Politica energetica

Cantonale

Il Consiglio di Stato ha presentato le linee guida della politica energetica nel nuovo Rapporto sugli indirizzi del 2 dicembre 2003.

Il Ticino è il terzo Cantone svizzero per produzione di energia idroelettrica dopo Vallese e Grigioni. La produzione degli impianti in Ticino supera di un terzo circa il fabbisogno cantonale. I maggiori impianti non sono tuttavia di proprietà del Cantone, ma delle cosiddette Partnerwerke, beneficiarie di concessioni di lunga durata per l'utilizzazione delle acque. La rete svizzera è interconnessa con quella europea. Nel contesto del mercato unico europeo, il Ticino può inserirsi quale regione altamente competitiva in due direzioni di sviluppo:

  • centro di produzione di energia idroelettrica pregiata, in parte destinata all'esportazione;
  • centro di competenza per il commercio di energia elettrica attraverso la rete di interconnessione europea, con particolare attenzione al mercato italiano.

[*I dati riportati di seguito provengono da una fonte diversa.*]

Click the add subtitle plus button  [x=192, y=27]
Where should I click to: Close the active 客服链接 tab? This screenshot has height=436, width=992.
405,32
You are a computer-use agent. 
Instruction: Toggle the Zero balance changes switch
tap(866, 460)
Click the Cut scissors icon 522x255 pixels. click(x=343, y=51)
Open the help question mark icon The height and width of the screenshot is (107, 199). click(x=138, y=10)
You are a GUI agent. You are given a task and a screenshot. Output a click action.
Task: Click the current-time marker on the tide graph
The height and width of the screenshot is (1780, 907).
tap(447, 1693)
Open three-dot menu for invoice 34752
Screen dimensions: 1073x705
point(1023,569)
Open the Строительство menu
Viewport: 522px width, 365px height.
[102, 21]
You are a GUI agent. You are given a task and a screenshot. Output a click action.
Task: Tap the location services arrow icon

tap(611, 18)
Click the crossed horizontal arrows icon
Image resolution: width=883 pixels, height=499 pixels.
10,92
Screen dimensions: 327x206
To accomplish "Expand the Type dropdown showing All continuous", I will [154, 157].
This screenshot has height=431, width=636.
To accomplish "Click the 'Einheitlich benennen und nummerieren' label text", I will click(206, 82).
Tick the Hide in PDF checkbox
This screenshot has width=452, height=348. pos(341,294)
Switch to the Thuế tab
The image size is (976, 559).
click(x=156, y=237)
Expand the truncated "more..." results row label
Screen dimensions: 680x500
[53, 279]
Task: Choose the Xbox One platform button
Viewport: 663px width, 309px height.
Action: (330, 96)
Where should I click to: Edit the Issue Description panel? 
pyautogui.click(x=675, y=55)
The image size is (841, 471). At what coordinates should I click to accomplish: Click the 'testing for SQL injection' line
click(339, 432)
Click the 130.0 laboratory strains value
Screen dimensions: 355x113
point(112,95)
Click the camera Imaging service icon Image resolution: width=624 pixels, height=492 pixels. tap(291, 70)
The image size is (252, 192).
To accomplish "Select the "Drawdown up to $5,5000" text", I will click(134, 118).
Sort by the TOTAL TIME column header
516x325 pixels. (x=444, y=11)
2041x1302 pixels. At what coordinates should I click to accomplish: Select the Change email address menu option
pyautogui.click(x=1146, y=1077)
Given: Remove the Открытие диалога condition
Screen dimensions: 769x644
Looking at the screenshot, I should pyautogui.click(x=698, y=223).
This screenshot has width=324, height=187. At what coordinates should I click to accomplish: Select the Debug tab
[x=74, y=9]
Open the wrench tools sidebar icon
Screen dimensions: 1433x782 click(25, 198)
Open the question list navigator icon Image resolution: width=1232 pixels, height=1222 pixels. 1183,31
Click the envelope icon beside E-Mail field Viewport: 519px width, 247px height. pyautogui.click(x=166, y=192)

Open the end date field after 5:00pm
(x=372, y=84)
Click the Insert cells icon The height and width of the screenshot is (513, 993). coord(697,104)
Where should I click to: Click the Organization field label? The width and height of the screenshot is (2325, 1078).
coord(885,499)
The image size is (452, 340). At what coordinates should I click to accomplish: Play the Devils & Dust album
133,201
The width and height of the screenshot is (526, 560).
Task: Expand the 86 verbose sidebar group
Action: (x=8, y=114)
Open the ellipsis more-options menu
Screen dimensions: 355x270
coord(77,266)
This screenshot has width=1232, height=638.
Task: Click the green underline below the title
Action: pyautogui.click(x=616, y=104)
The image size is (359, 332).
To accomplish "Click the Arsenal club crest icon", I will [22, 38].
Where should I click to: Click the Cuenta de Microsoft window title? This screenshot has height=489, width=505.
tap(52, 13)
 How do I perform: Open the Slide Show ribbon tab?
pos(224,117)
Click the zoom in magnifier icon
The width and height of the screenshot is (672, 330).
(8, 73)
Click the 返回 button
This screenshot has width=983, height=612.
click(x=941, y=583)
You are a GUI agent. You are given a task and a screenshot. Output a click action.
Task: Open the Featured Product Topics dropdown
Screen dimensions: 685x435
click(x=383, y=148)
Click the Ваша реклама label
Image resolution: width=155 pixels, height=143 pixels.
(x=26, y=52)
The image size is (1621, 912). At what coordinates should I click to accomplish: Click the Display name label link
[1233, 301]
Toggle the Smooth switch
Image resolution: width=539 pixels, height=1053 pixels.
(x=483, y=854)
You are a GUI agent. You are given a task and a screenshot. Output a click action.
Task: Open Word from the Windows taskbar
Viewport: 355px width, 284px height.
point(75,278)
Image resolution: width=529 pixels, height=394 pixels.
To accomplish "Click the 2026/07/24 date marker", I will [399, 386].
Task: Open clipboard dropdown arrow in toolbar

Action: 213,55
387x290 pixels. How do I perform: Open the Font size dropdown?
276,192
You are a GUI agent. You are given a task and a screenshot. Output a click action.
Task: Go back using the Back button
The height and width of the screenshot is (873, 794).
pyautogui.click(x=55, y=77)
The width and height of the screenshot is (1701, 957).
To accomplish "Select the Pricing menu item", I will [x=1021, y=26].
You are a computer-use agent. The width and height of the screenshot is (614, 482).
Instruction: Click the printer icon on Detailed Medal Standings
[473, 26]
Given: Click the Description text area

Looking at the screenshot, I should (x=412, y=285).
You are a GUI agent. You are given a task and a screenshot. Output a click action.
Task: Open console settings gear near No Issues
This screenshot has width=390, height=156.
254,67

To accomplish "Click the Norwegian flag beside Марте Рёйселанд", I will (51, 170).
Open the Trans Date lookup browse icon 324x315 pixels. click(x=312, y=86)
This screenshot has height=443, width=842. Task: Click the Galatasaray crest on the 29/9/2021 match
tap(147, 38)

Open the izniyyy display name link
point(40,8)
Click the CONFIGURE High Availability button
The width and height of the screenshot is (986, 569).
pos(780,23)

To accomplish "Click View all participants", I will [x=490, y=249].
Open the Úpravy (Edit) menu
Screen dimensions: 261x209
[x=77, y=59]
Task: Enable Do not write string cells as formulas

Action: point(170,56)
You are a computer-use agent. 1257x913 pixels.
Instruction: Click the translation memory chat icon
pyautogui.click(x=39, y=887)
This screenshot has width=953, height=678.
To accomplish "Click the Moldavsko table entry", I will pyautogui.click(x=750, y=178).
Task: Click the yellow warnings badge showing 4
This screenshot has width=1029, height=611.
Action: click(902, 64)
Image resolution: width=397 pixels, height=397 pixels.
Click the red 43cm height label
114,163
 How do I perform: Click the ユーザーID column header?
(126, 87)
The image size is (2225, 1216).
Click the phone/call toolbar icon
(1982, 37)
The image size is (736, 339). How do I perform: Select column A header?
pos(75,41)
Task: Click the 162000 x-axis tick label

Affinché questa opportunità di sviluppo possa essere colta, è necessario agire su due fronti:

  • utilizzazione in proprio delle acque, tramite riscatto o riversione degli impianti non di proprietà del Cantone;
  • valorizzazione del ruolo dell'Azienda Elettrica Ticinese, quale attore principale nel mercato ticinese sia per la produzione, sia per il commercio di energia elettrica (eventualmente anche per la distribuzione).
     

La politica energetica del Cantone a lungo termine dovrebbe quindi essere impostata su questo indirizzo forte, basato sullo sfruttamento economico della principale risorsa naturale di cui il territorio ticinese dispone. Questo indirizzo non è d'altra parte in contrasto con la politica di utilizzazione parsimoniosa dell'energia elettrica propugnata dalla Confederazione e dall'attuale legge cantonale sull'energia ed è coerente con il postulato della diversificazione dell'approvvigionamento del Cantone in energia. A tale riguardo, lo sviluppo della rete per la distribuzione del gas naturale e gli investimenti nel campo delle energie rinnovabili (come l'energia solare, eolica o quella prodotta con il legno) sono complementari all'indirizzo forte indicato dal Governo nel Rapporto sugli indirizzi.

Indicazioni operative sull'attuazione di quanto precede sono state fornite dal Consiglio di Stato nel messaggio sul mancato rinnovo della concessione per l'impianto di Ponte Brolla.